With the help of his straight-talking friend Melody, they set out to get to the bottom of the alleged curse. Everybody in Black Rock has secrets and nobody wants to speak.
The closer they get to truth the more Joel and Melody realise that their involvement is far from coincidental.
About the author.
Jim writes dark psychological/thrillers, Horror and YA books that have endings you won’t see coming, and favours stories packed with wit. He has written over a dozen novels and many more short-stories spanning many genres.
Jim has a very strange sense of humour and is often considered a little odd. When not writing he will be found playing the drums, watching football and eating chocolate. He lives with his long-suffering wife, three beautiful children and two indignant cats in Swindon, Wiltshire UK.
I have an extract for you!
Every time he saw his wife it took his breath away. The shrunken mound laid there motionless. She was attached to machines like she was the main computer powering them. That was something he liked to say to his mate, Kit. It gave her the importance that she deserved.
It was hard. He felt so much love, but there was a mix of pity there too. He hated that. She’d hate that. She was not one to join the pity-parade, instead subscribing to a pragmatic view of life that focused on what you could control and not dwelling on what you couldn’t.
“Hey, Beautiful,” he said walking over and placing a kiss on her cheek. It had taken him a few days to speak to her without crying. A part of him wished he’d still react that way. He hated to think he was getting used to her being like this, but of course he was. How could he not?
“I brought these for you. I know you love them.” He placed them on the side, the softness of the petals touched his skin in contrast with the hard-crackle of the plastic holding them.
“Silly, I know,” he added, and drank her in. The strong woman who was dying in front of him. The previously active person now needed to be manually moved and worked on to keep her joints and limbs supple and as mobile as possible. But there was only so much that could be expected here. Her muscle tone had softened.
He pulled out his phone and pressed the play button the same way he did on every visit. The same song.

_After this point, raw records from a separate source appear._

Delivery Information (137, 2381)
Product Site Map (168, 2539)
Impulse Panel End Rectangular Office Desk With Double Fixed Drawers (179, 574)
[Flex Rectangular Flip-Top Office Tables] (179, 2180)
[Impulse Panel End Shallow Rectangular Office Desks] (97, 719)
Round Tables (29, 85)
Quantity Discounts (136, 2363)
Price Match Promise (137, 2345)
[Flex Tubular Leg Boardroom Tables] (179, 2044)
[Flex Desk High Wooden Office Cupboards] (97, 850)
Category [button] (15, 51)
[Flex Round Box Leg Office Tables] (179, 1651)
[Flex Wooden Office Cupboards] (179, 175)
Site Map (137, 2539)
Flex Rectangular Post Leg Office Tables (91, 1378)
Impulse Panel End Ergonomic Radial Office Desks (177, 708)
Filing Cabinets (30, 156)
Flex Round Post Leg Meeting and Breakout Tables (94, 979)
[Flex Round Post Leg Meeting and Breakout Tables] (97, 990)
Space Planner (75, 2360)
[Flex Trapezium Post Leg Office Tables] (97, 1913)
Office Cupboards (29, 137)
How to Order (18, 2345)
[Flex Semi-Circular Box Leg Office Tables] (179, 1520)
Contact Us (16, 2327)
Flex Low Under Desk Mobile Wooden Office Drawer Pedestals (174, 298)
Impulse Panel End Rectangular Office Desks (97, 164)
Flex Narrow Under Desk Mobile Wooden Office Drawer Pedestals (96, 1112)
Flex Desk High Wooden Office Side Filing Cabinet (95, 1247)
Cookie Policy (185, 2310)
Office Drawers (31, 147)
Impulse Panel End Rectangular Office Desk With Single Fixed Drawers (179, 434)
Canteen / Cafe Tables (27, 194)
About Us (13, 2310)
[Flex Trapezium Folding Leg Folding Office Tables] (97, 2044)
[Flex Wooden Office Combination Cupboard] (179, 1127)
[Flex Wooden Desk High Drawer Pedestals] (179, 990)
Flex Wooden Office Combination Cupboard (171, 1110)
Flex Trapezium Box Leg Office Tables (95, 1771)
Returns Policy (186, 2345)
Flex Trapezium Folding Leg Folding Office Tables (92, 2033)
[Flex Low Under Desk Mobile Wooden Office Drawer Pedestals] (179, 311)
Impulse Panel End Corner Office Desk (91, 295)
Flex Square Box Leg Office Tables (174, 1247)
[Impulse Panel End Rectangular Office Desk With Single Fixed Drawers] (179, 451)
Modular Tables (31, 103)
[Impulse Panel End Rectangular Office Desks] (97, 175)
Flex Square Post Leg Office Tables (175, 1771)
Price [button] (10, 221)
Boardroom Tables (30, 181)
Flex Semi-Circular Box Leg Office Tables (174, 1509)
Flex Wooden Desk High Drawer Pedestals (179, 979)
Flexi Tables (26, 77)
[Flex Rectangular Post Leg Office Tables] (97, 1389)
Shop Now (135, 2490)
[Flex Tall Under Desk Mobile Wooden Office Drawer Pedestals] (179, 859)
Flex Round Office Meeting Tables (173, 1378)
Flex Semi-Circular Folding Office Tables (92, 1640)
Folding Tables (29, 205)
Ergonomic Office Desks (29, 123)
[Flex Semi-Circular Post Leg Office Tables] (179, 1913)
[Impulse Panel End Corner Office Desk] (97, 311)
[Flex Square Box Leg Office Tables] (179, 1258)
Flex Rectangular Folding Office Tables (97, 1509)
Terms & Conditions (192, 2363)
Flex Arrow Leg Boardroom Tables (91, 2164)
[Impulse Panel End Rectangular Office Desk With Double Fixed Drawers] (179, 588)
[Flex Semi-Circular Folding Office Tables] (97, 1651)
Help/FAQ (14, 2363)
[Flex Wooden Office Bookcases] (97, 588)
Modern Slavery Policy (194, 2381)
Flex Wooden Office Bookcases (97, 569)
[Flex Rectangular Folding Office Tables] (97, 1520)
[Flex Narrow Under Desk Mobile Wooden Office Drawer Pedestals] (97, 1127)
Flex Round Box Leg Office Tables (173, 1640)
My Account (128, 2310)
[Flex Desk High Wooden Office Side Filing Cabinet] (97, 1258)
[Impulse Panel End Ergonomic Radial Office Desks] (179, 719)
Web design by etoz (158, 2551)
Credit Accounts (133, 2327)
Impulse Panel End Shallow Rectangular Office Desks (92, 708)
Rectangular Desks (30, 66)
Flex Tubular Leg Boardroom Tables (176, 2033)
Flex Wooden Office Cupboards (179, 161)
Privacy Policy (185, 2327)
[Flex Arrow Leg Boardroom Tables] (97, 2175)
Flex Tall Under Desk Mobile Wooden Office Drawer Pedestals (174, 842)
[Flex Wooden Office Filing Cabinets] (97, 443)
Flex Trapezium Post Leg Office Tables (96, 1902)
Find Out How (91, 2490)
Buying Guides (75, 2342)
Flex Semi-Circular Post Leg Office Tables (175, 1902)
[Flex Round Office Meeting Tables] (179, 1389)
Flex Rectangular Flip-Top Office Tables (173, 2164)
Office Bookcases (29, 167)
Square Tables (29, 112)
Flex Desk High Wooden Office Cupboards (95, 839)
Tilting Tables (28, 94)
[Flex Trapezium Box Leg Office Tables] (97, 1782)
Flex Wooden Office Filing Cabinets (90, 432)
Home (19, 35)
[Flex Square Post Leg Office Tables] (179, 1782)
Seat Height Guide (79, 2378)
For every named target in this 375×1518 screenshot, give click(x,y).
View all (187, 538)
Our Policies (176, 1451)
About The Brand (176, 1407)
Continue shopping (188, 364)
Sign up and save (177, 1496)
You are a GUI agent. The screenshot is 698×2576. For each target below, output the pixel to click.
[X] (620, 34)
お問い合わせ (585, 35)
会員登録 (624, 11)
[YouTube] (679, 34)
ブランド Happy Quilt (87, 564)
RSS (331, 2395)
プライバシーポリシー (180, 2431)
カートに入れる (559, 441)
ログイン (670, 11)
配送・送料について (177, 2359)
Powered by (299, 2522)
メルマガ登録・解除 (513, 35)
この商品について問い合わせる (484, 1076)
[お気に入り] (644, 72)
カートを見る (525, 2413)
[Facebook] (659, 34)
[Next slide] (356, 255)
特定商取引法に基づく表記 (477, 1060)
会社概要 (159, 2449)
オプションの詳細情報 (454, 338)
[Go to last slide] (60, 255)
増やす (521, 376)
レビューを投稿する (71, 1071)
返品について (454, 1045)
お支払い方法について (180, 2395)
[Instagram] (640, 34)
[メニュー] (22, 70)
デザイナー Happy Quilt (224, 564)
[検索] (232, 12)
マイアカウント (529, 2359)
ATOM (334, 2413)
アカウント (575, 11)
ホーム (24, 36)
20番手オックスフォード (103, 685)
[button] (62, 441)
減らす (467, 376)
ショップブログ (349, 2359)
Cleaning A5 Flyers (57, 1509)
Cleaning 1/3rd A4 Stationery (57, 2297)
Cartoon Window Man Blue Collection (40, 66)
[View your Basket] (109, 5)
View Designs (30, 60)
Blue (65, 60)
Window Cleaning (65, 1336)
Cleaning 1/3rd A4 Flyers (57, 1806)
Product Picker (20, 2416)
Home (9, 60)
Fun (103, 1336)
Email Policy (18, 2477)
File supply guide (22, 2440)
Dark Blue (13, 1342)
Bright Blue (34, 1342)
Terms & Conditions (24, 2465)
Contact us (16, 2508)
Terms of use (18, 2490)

He gulped in anticipation.
Sophie B Hawkins – As I Lay Me Down.
He sat down and held his wife’s bony hand as the lyrics to the slow song glided over them both. An invisible bond weaving its way around them. It transported him to another time. The memories of listening to it together on their first few dates. An explosion of anxiety and excitement. Then a wash of sunlight raining down on her as she swayed in a summer dress, and he could do nothing more than look at her in awe. The top half hugged her curves, whilst below the waist danced freely with her movements. He could never believe she’d wanted him as much as he’d wanted her. But that was fine. It didn’t matter. The fact she allowed him to stick around was enough, to share kisses, and intimate moments where their naked skin was pressed together, and they lost themselves in a world where only they existed. Memories flashed around him as he closed his eyes for a while: open windows with curtains flowing from an evening breeze and candles projected juddering shadows like dark fairies in the background. All the while, Sophie sang to them and only them. That’s how it felt then, and that’s how it felt to him now.